Yesterday I was having a conversation with a colleague that spanned a wide range of topics from investment research sources to best business practices.
During the course of our dialogue the concept of recessions and bear markets came up and it sparked a question that I think many people are asking themselves:
Can we have a typical bear market in the U.S. without the sobering reality of a full blown recession?
My answer is yes and let me tell you why.
For starters, the most common definition of a bear market in stock is a 20% drop in the major indices from their highs. Additionally, a recession is defined as back to back quarters of negative economic growth as measured by Gross Domestic Product (GDP). Many will dispute those arbitrary analytics, but they are still considered by a vast majority to be the overriding measures of these occurrences.
During this conversation, I brought up the example of 2011, when the S&P 500 Index fell by 19.38% from high to low on a closing basis. Many don’t consider this to be a bear market although it literally just missed the mark by a handful of basis points. If you actually took the intra-day highs and lows, it would have made the cut off.
We can debate for days what caused the 2011 sell off and subsequent recovery, but the overriding truth is that the event was over in a matter of three or four months. It started with a big August drop, a small recovery, a retest of the lows, and then on to new highs. Over and done with in a relatively short period of time.
Now when we turn to the chart of the quarterly change in GDP, it’s easy to see that productivity remained above the flat line throughout that event. No calls for a recession or other black mark on the overall health of the economy.
In my opinion, this example shows that we can have a very fast down swing in the market that is accompanied by a swift recovery without the fear of a recessionary environment. Could the 2016 market fall 20, 25, or even 30% and then rocket back to safety in a matter of months? Absolutely. I’m not saying that is going to happen, but we can’t rule it out either.
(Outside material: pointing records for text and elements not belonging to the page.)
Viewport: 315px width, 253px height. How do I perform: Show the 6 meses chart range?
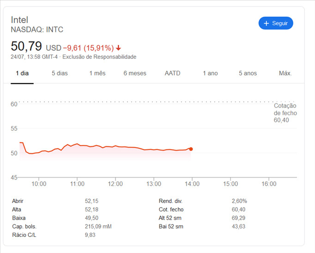[x=135, y=73]
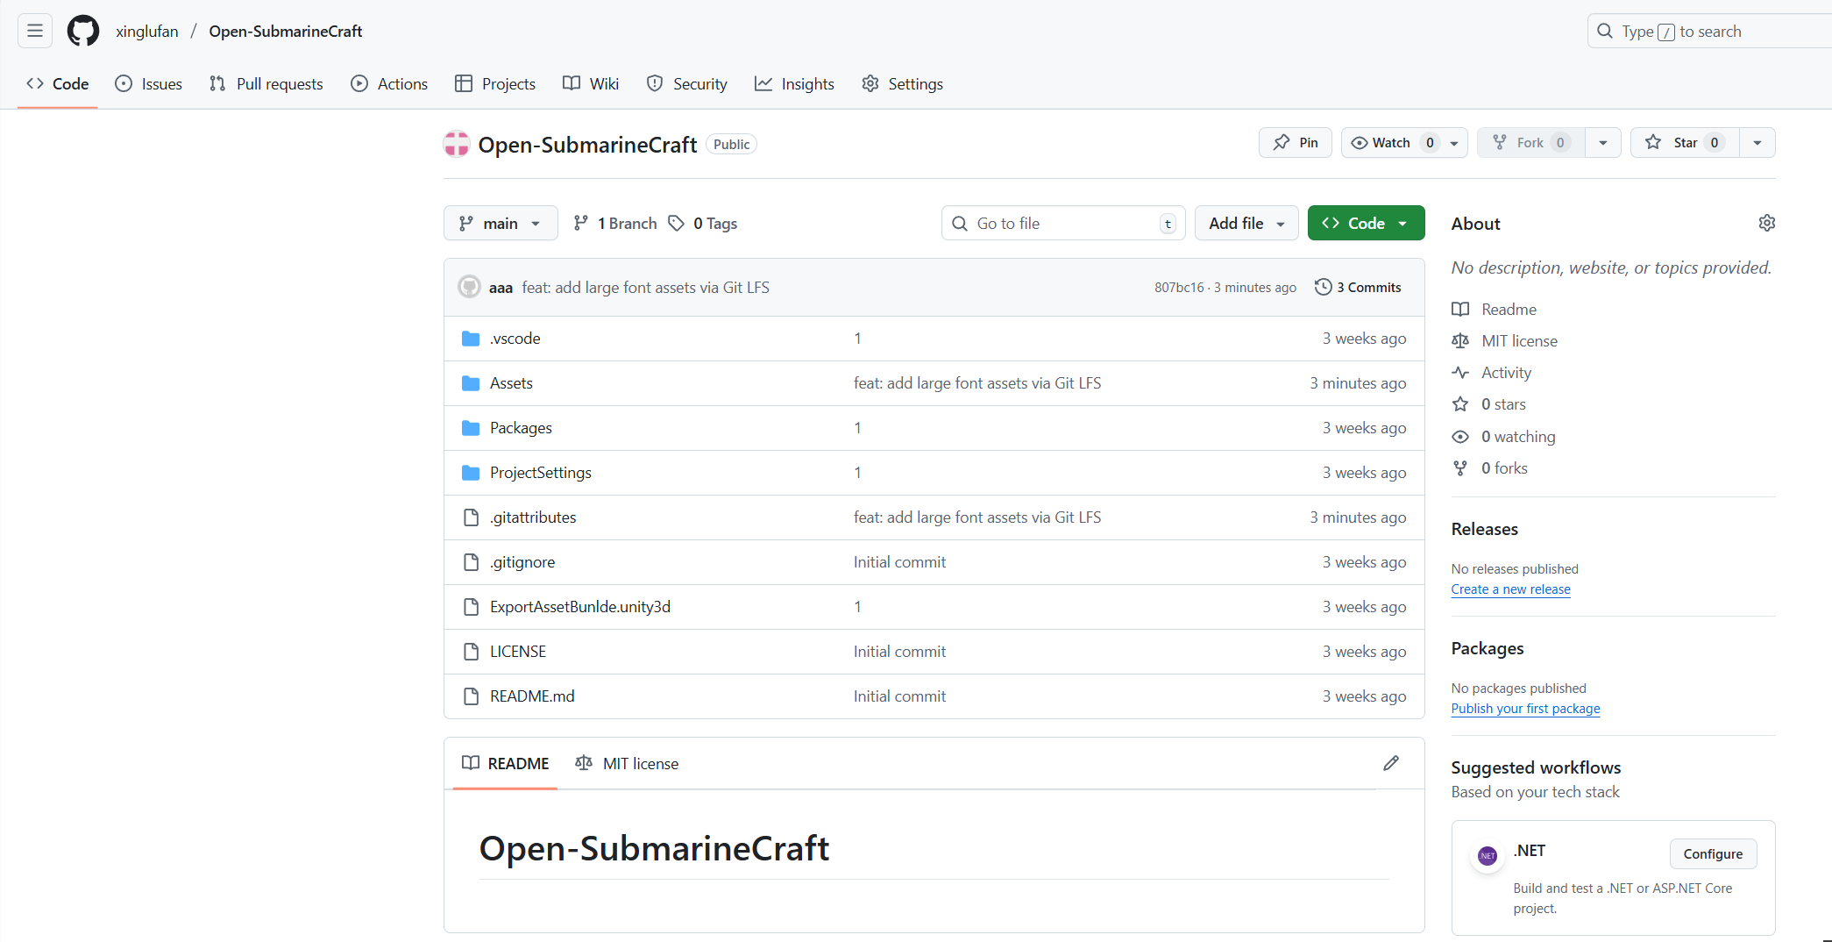Viewport: 1832px width, 942px height.
Task: Click the README edit pencil icon
Action: (x=1390, y=763)
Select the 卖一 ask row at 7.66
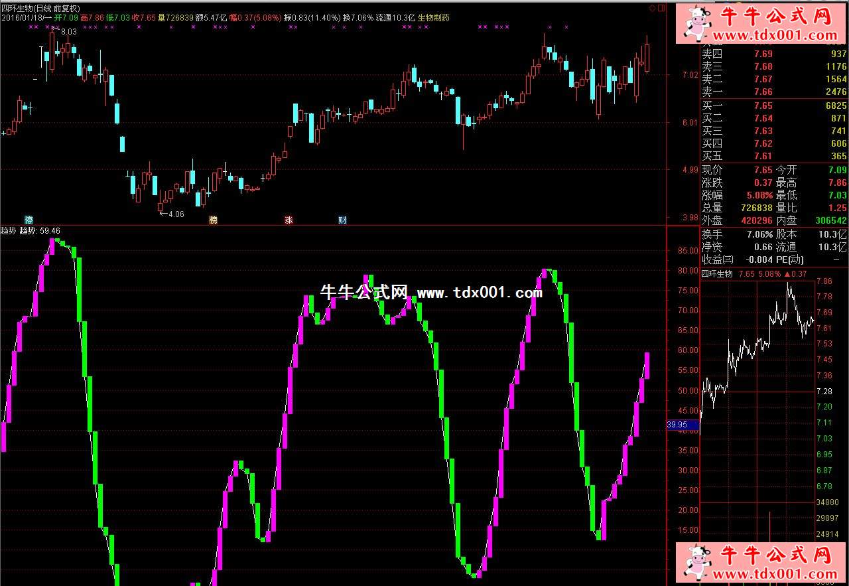Image resolution: width=849 pixels, height=586 pixels. pos(774,92)
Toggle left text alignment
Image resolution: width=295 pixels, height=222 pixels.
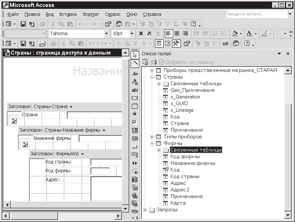click(168, 34)
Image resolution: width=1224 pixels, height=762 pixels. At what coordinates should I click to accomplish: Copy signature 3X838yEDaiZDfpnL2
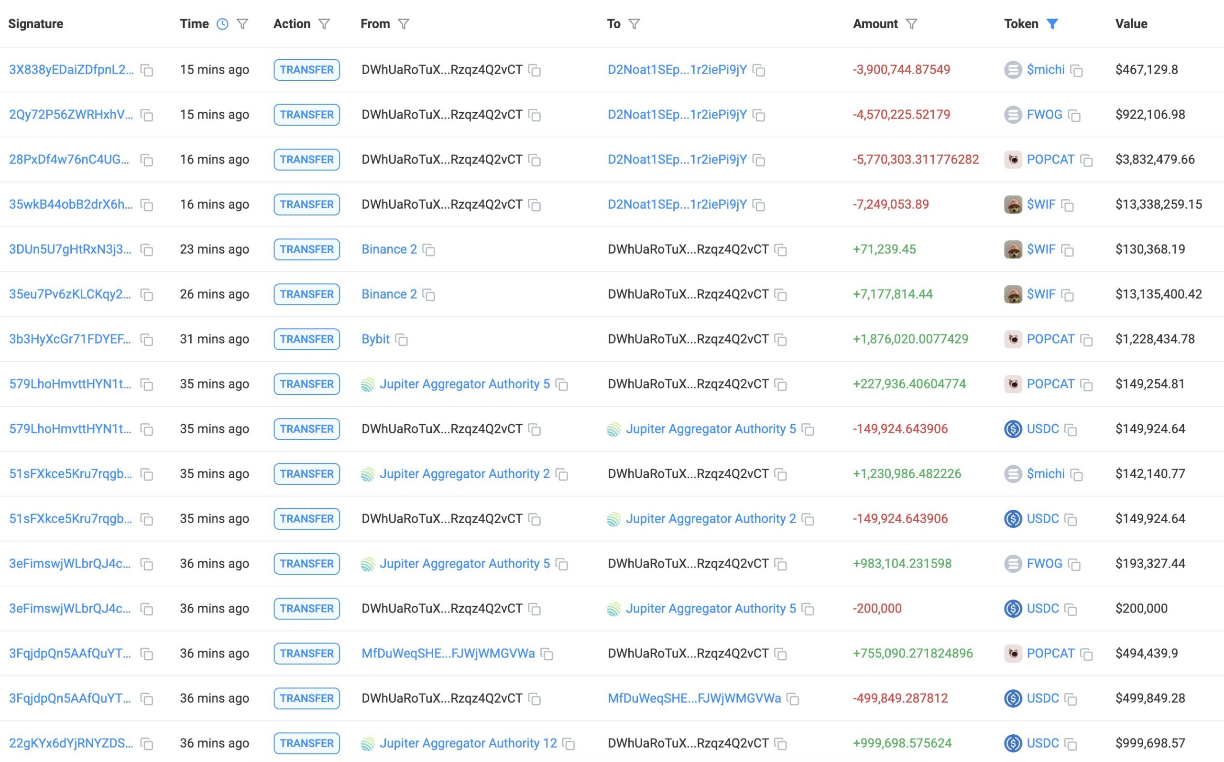[x=147, y=70]
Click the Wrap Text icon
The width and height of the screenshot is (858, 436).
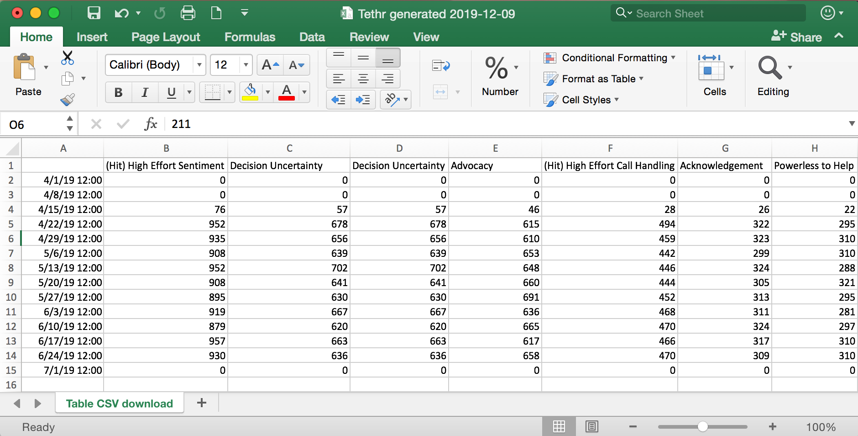(x=441, y=66)
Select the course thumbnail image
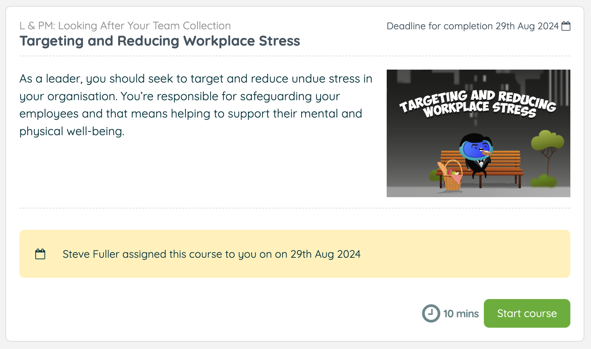This screenshot has width=591, height=349. pyautogui.click(x=478, y=133)
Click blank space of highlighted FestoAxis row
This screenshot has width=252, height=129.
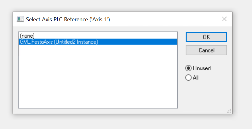pos(137,42)
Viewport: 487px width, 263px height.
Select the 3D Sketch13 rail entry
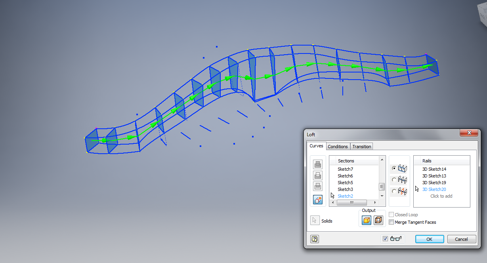(434, 175)
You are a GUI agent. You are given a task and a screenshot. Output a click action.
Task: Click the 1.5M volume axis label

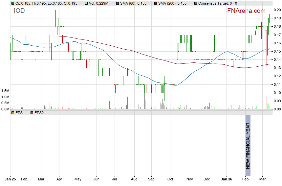point(5,91)
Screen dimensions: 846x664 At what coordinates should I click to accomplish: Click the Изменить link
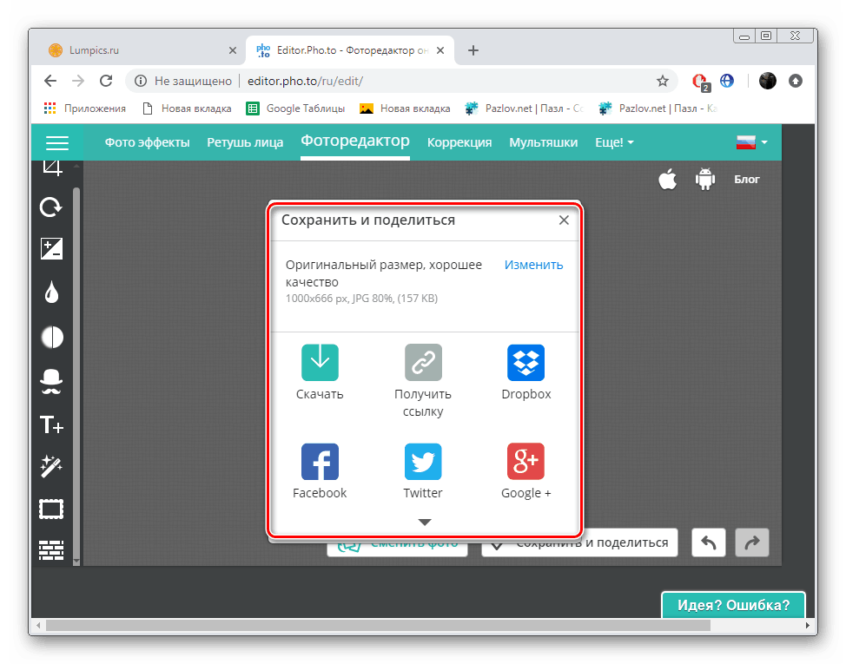(x=533, y=265)
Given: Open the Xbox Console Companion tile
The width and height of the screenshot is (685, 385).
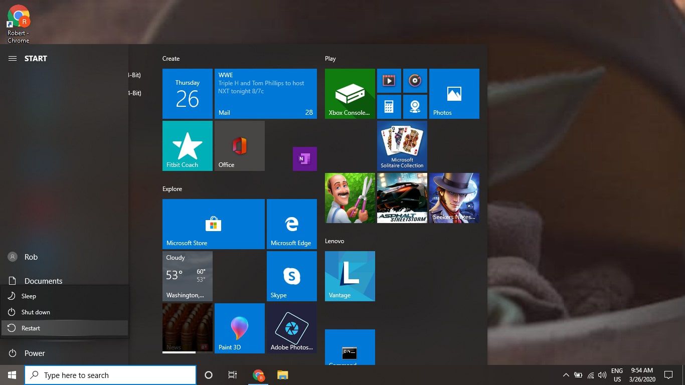Looking at the screenshot, I should (350, 93).
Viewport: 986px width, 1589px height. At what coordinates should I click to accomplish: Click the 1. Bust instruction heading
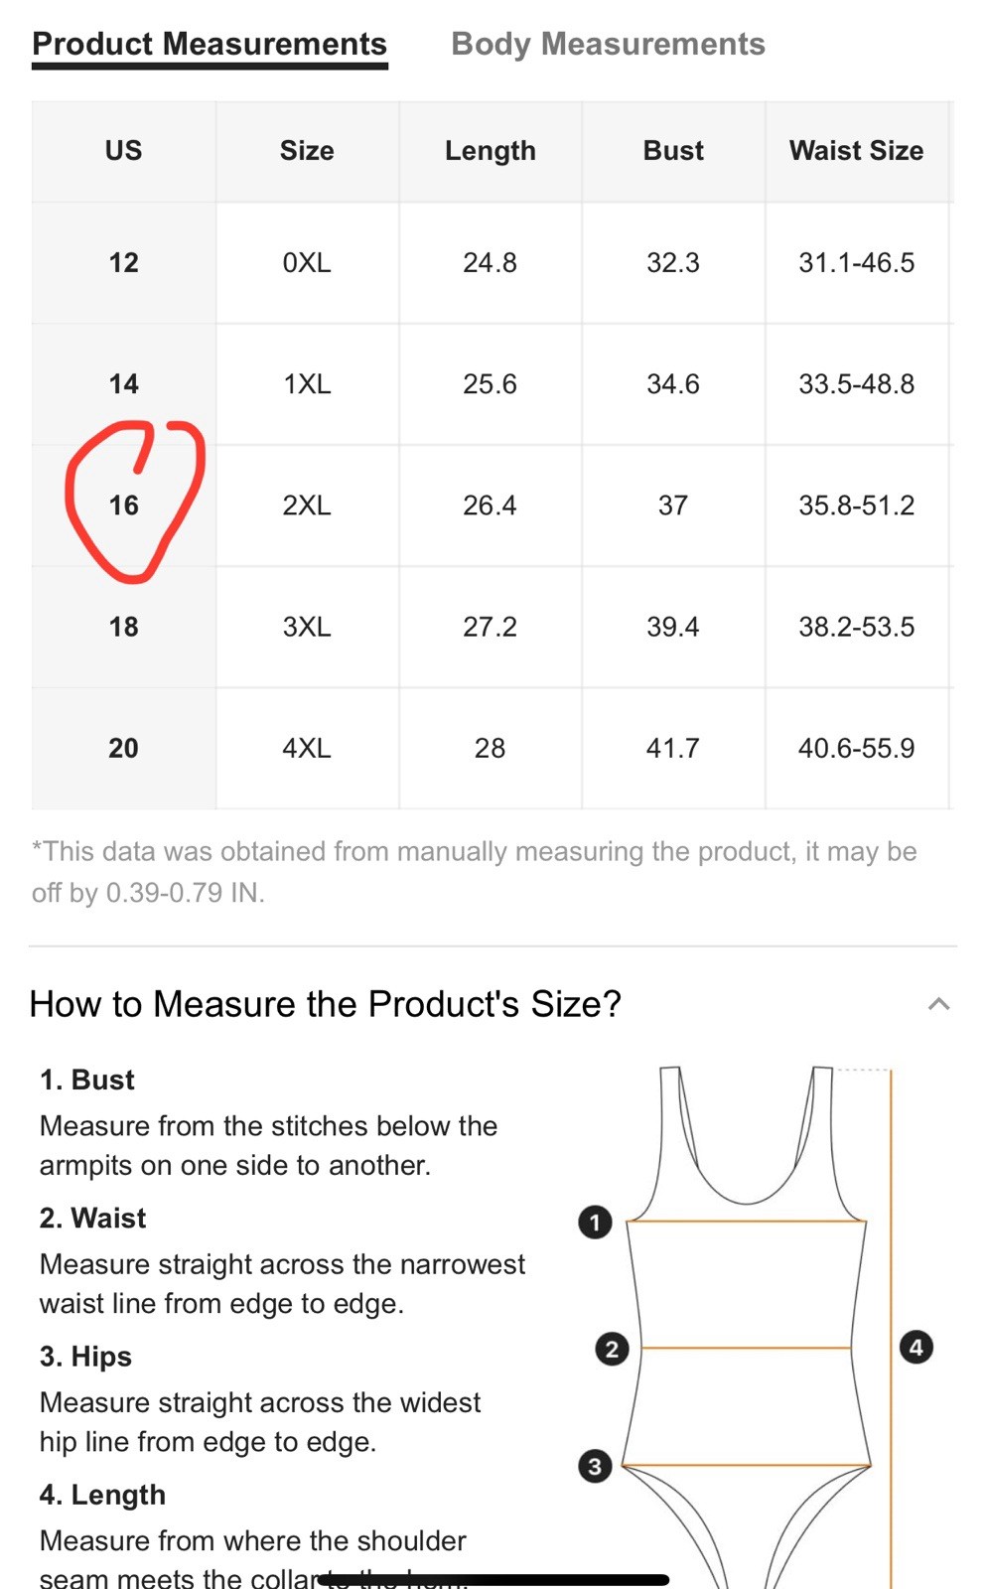click(x=87, y=1080)
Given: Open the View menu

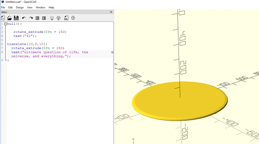Looking at the screenshot, I should click(30, 7).
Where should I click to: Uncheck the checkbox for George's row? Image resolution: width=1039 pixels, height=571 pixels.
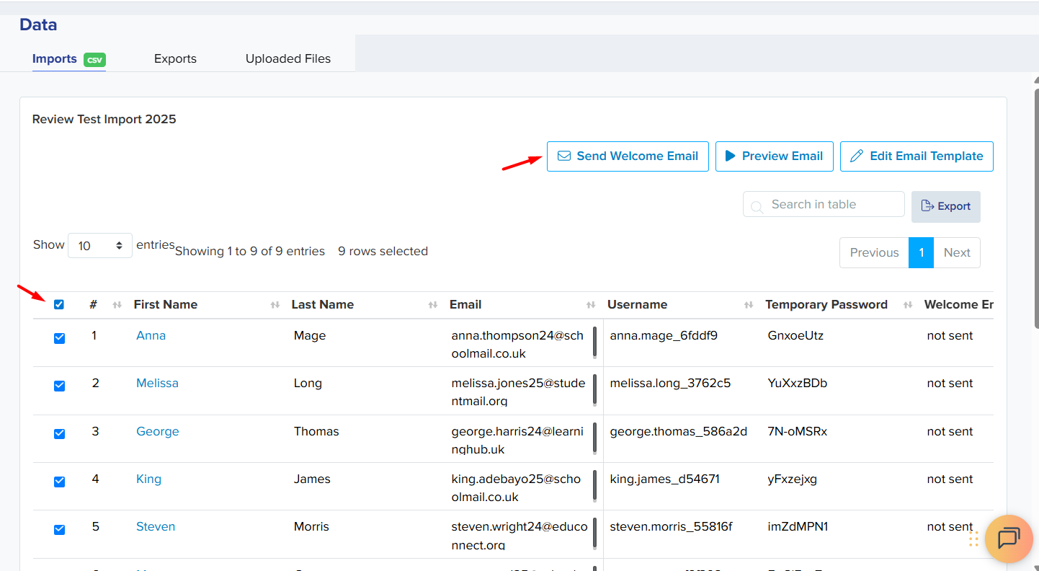click(60, 434)
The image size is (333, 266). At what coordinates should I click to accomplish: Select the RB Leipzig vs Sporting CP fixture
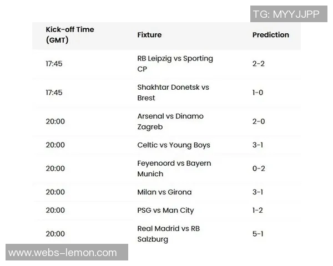pos(175,64)
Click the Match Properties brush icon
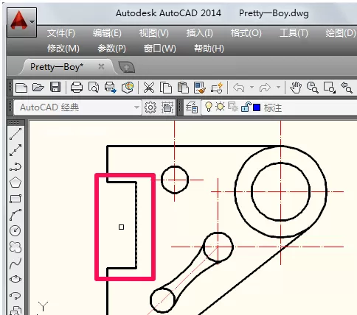The height and width of the screenshot is (315, 357). pos(200,88)
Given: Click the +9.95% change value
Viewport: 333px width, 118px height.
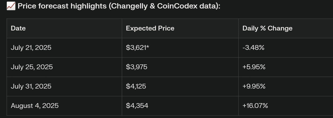Looking at the screenshot, I should tap(254, 86).
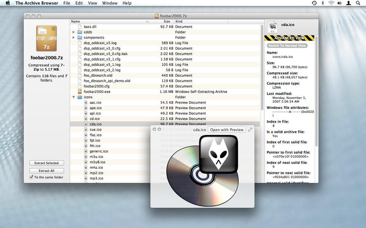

From high to low, the S&P 500 Index fell 15% on an intra-day basis at the February 2016 trough. This certainly represented a very pernicious decline, but only about ¾ of the way to a full blown bear market. Of course, many already consider the market to be in a state of bearish discontent because the average stock has declined more than 20% from its highs. The only reason the S&P 500 hasn’t is because of its market-cap weighted structure that is lending size to a few strong stocks in the bunch.
I think that in today’s market, fears of a recession have been heightened by the hangover from the 2008 financial crisis that has yet to be purged from our collective memory. Those scars may never leave the generation that experienced the awful declines in housing prices, rising unemployment, and unprecedented stress in the financial system.
Nevertheless, you can’t let fear guide your investment decisions.
There are a number of ways to mitigate the risk of a bear market in your portfolio or tone down asset allocation and still achieve your financial goals. You don’t have to sit on the slide lines and lament the Fed or the banks or the government for their errors. In fact, that is probably the worst thing you can do with your money as it ensures your capital will never grow to reach your goals.
There is nothing wrong with taking a cautious approach at this juncture with all the volatility that has been unleashed on stocks over the last several months.
However, you should also view these sell-offs as opportunities to evaluate your current positioning and make sensible changes as needed to take advantage of new opportunities.